Coexpression of Inhibitory Receptors Enriches for Activated and Functional CD8+ T Cells in Murine Syngeneic Tumor Models

Abstract

Exhausted T cells have been described in cancer patients and murine tumor models largely based on their expression of various inhibitory receptors. Understanding of the functional attributes of these cells is limited. Here, we report that among CD8⁺ T cells in commonly used syngeneic tumor models, the coexpression of inhibitory receptors PD-1, LAG3, and TIM3 defined a group of highly activated and functional effector cells. Coexpression of these receptors further enriched for antigen-specific cells with increased T-cell receptor clonality. Anti-PD-L1 treatment increased the number and activation of these triple-positive CD8⁺ T cells without affecting the density of PD-1^- cells.

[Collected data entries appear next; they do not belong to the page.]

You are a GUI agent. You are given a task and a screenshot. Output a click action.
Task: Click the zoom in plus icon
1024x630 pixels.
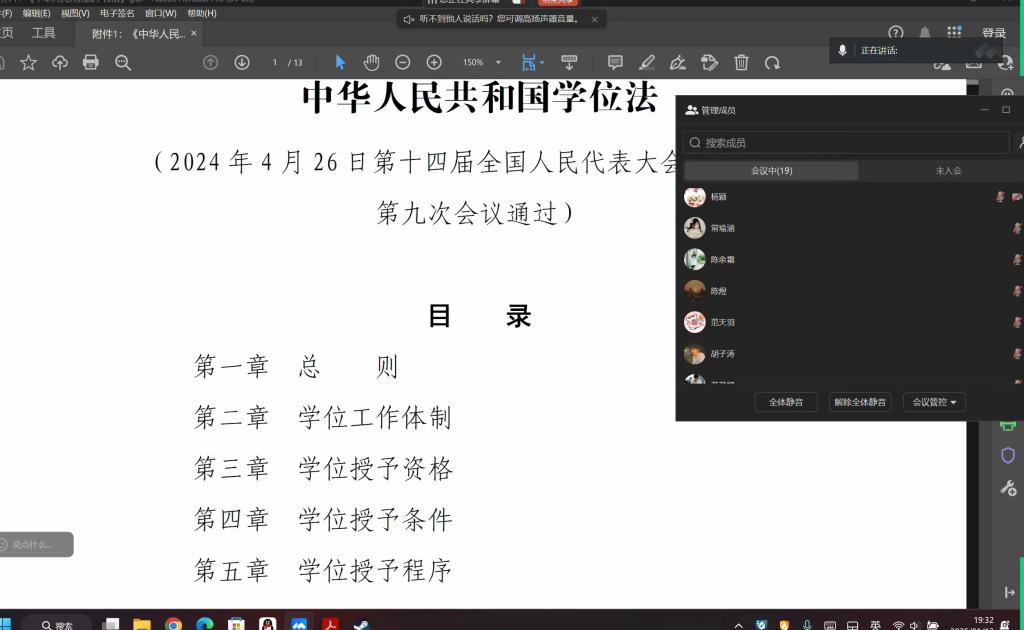coord(434,62)
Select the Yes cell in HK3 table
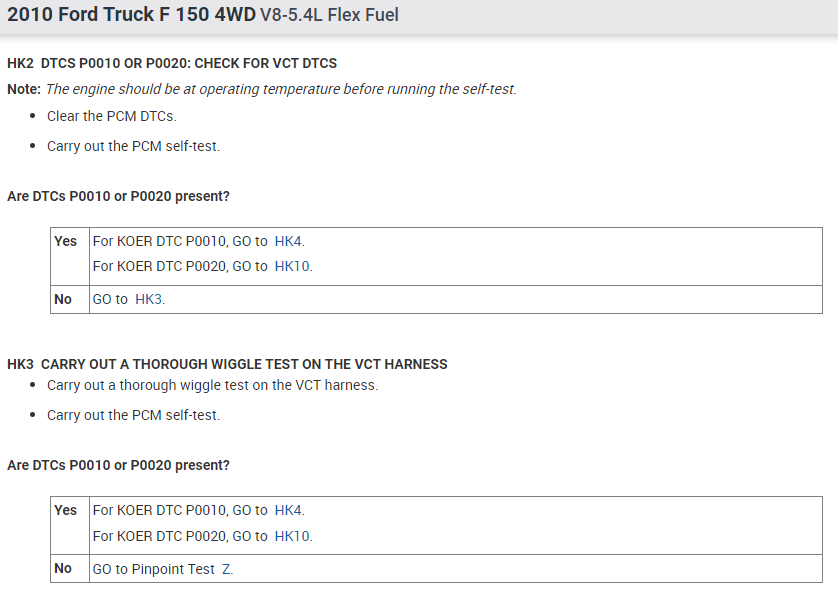 point(65,510)
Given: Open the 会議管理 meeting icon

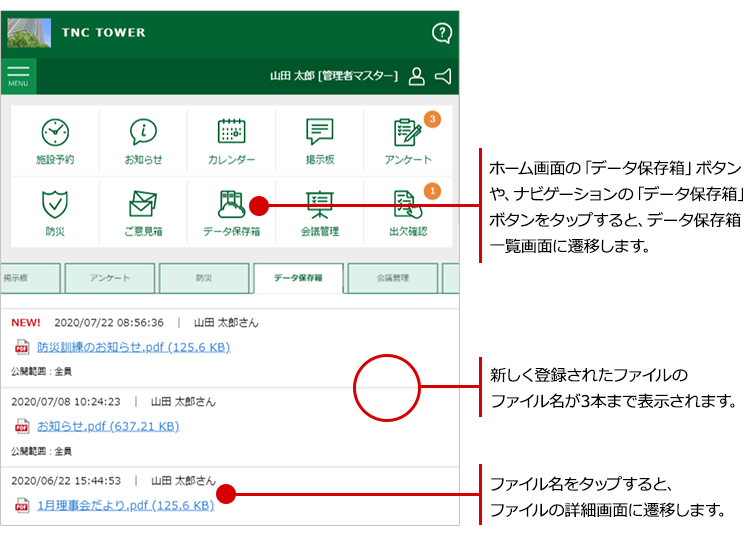Looking at the screenshot, I should [319, 211].
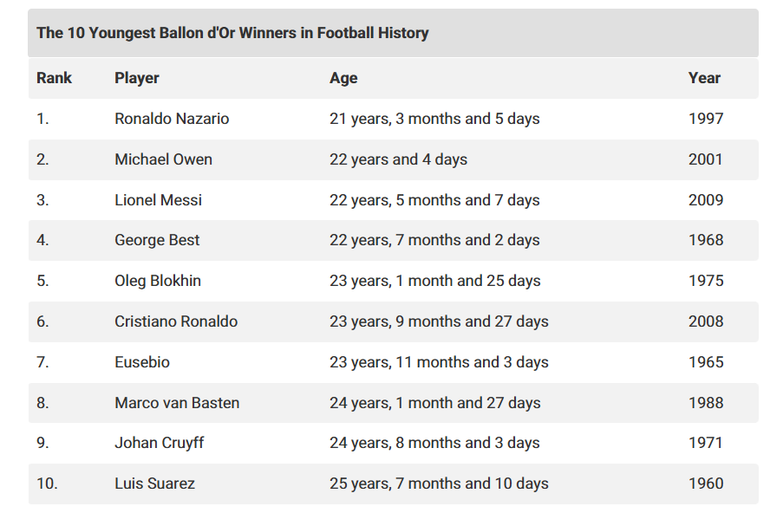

The intratumoral density of CD8⁺ T cells coexpressing inhibitory receptors negatively correlated with tumor burden. The density ratio and pretreatment phenotype of CD8⁺ T cells coexpressing inhibitory receptors was positively correlated with response across a variety of tumor models. Our results demonstrate that coexpression of inhibitory receptors is not a signifier of exhausted T cells, but rather can define a group of activated and functional effector cells in syngeneic tumor models. In the cancer setting, these cells could represent a heterogeneous population of not only exhausted but also highly activated cells responsive to treatment.